Back to the CBN Act 2007 By Ifeanyi Uddin

 

What to do about a bull in a china shop? The proximate challenge is two-fold. First, clearly, is to do minimal damage to the crockery, and to the furniture, maybe. Next is to get the bull to pasture. Further term tasks would include ring fencing the facility from errant ruminants. Defined in these terms, the National Assembly’s exertions on altering the CBN Act 2007 make some sense. However, there are other narratives (no less valid) involved here. The less dramatic of these renders the problem in more prosaic terms: “How do you address the difficulties posed in any organisation by a strong chief executive officer (CEO)?” The main worry here is the possibility of the CEO subverting the organisation in pursuit of a purely private agenda.
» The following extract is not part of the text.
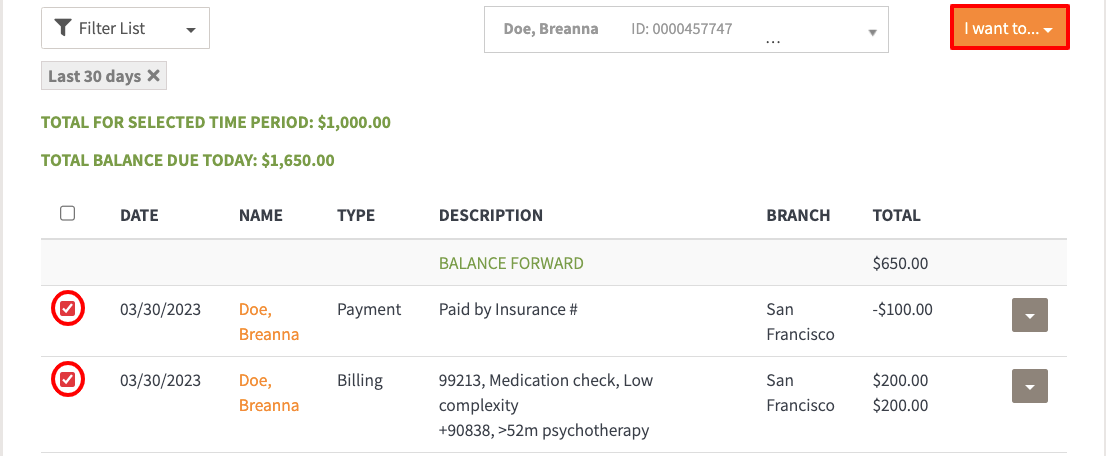Click the caret arrow in client selector

tap(872, 33)
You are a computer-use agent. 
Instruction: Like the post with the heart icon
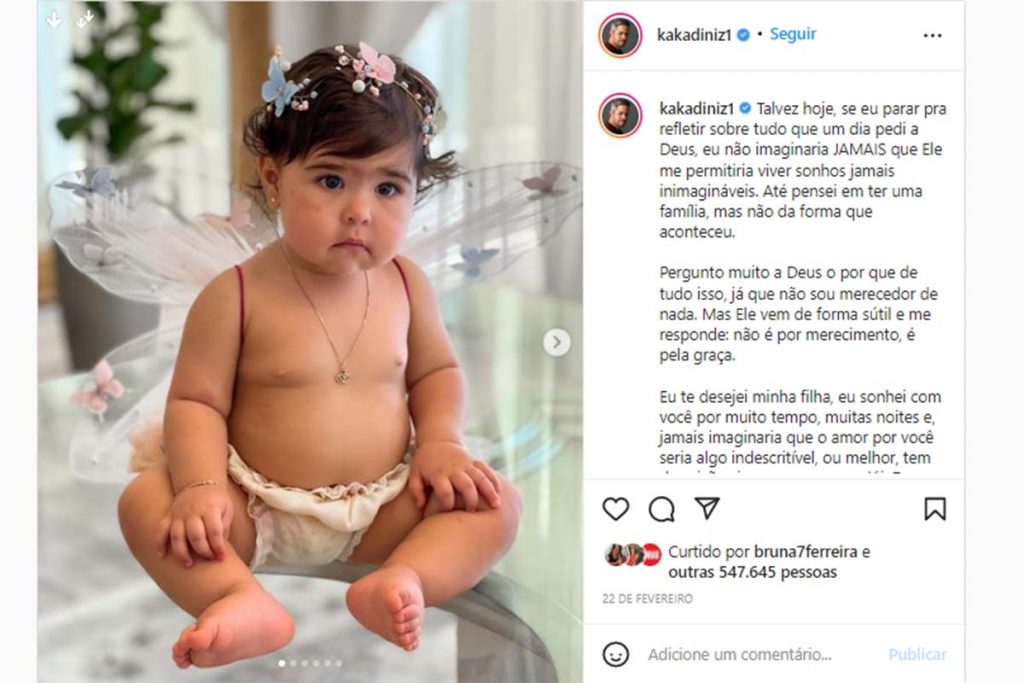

Subsidiary concerns are that stakeholders are then left with an eviscerated entity when finally the CEO’s madcap schemes implode, a la ENRON.
This, properly speaking, is a corporate governance problem. And examples from the private sector recommend a few solutions. It helps to bear in mind that the more appropriate (if we must use zoomorphic ones) metaphor in this respect is how to ensure that a lion in position of authority, remains accountable. First, is to make certain that the board (responsible in the CBN’s case for, amongst other things, consideration, and approval of the bank’s annual budget) is strong enough to serve as foil to the CEO. Often times, this task is defined as one of guaranteeing that non-executive directors (NEDs) outnumber executive directors (EDs) on the board, and shooting (in the design of the board) for a lot more “independent” directors amongst the NEDs. But essentially, the main deliverable is to see to it that (as the Revised Combined Code in the UK puts it) “no individual or small group of individuals can dominate the board’s decision taking”.
“Independence” is, however, a fraught word in this space. The CBN itself defines an “independent bank director” as “a member of the Board of Directors who has no direct material relationship with the bank or any of its officers, major shareholders, subsidiaries and affiliates; a relationship which may impair the director’s ability to make independent judgments or compromise the director’s objectivity in line with corporate governance best practices”. Still, my preferred definition of “independence” is that provided by the Securities and Exchange Committee’s (SEC) “Code of Corporate Governance for Public Companies in Nigeria”. The appeal, in this respect, is in the detail, and in the concern with the ease with which “connected” persons may be suborned.
All of this places a premium on transparency. How to make sure that compliance is not just a box-ticking enterprise. One way of letting a lot more sunlight in on any governance process, is to secure strong reporting lines to significant others. Regulators perform this role, in the private sector. In regards of the central bank, the CBN Act 2007, reserves this regulatory role to the National Assembly (to which the apex bank is duty bound, on a semi-annual basis, to report, amongst others on “efforts, activities, objectives, and plans of the board with monetary policy”). And the President (whom the apex bank must keep informed “on the affairs of the bank, including a report on its budget”). Has the apex bank been remiss in its responsibilities here? And what have these “regulators” done to correct the CBN’s ball dropping? None of these calls, yet, for a root-and-branch review of the CBN Act 2007. On the other hand, the Senate confirms enough CBN functionaries (bank directors, deputy governors, governor, members of the monetary policy committee, board members, etc.) to be in position where we can hold it responsible, under the current act, for not having provided enough checks and balances.
It would seem then, that the CBN Act 2007 is not exactly as flawed a document as the ongoing furore over its review would suggest. The major failings have been of a governance type. And the major failures have been of those vested with the exercise of oversight functions consistent with the good governance of the apex bank. However, since we are in the spirit of change, certain wordings of the act recommend themselves for immediate consideration. “Matching” can properly be defined as “spreading, scattering, or littering of any surface with any naira notes or coins and stepping thereon” only within our local pidgin English grammar. And even then it is correctly spelt “march”, itself a derivative of the English verb meaning “to move along steadily usually with a rhythmic stride and in step with others”.
Now, that will be one change worth all this effort.